AI-Written Stereophile Articles


Has anyone else noticed that some of Stereophile's articles are sounding decidedly "off" and just plain badly written? I have now read several that sound suspiciously like they're AI generated (bizarre phrasing, odd syntax, etc.). Just curious if others are noticing the same.

bojack

For those whose careers were not involved in the large corporate business world and its motivations, you can be sure that AI was created by persons interested in one thing, to make as much money as possible.  Their goal envisions the replacement of jobs being manned by people with computers so the cost of employing people will be reduced as they are eliminated.

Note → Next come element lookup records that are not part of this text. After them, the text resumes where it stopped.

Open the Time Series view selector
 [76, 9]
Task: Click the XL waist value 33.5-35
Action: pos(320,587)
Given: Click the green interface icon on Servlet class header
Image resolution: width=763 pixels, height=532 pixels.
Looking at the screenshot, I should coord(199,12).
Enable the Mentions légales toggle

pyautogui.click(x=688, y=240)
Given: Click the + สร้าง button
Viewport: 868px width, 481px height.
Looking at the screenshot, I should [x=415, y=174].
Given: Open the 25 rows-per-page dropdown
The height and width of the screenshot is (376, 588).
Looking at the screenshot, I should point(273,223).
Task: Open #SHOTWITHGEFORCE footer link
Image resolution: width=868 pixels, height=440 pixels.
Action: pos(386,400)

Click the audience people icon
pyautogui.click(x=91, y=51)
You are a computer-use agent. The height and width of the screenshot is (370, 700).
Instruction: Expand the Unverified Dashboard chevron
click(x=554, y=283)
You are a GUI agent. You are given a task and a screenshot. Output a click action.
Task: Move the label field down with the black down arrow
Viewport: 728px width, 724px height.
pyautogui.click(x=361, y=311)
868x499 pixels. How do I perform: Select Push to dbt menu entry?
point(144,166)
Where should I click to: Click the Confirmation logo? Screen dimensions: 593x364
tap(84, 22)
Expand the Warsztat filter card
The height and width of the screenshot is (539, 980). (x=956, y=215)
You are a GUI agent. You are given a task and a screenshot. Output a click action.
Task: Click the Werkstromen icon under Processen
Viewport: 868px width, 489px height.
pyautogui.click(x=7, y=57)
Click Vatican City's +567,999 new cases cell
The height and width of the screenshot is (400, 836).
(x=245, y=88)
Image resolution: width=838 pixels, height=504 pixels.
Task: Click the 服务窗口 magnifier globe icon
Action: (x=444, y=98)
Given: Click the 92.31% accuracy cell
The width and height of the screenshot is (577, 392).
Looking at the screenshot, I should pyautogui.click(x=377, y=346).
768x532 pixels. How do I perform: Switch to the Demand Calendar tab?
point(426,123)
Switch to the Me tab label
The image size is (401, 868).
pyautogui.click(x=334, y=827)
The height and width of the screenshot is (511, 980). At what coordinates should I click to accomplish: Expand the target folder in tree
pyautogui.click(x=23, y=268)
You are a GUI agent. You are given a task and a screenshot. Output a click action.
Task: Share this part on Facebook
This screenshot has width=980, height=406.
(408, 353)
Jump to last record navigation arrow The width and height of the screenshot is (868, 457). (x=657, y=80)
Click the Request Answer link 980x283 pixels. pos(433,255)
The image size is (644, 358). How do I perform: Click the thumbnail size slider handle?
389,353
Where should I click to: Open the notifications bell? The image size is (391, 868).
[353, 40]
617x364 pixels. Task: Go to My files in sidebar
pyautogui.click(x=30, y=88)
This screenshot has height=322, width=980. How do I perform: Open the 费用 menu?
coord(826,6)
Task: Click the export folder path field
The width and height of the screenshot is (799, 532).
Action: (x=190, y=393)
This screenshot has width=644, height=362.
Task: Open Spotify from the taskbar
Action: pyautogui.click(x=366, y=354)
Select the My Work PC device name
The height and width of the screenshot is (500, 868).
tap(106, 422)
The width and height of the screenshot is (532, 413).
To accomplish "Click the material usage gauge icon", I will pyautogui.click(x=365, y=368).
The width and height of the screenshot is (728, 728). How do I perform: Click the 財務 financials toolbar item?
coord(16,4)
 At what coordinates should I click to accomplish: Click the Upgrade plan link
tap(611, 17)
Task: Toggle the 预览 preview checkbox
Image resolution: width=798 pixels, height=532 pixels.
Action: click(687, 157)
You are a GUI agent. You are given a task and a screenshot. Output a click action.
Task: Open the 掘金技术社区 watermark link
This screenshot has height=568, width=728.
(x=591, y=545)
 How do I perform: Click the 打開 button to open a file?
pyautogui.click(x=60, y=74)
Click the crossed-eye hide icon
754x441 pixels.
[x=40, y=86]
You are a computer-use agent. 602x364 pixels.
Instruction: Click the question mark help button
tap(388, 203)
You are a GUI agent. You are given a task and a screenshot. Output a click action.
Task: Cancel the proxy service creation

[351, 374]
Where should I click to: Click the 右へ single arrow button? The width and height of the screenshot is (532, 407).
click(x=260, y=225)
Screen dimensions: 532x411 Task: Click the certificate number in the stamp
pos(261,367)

Costs will be reduced even more than outsourcing work to other countries.

 

 

I have an absolute disgust for anything AI. Articles, photos, video with AI narrators, immediately gets reported as false/misleading information.

+++@bolong, @nonoise

Fun experiment (or perhaps desecration): train AI to write like Harry Pearson. I still have mint copies of TAS from the age of innocence before CD. 

AI done right is good for certain things. They tend more to be objective not subjective things.

So in the case of hifi audio I could see using AI to help get facts straight in a product review. It may even be possible for AI to provide an accurate assessment of what something truly sounds like. People are more error prone doing that and less reliable if the AI is done right.

However people are very good at offering opinions. AI might do that also . In which case then the question becomes whose opinions will you value most? Nothing new there.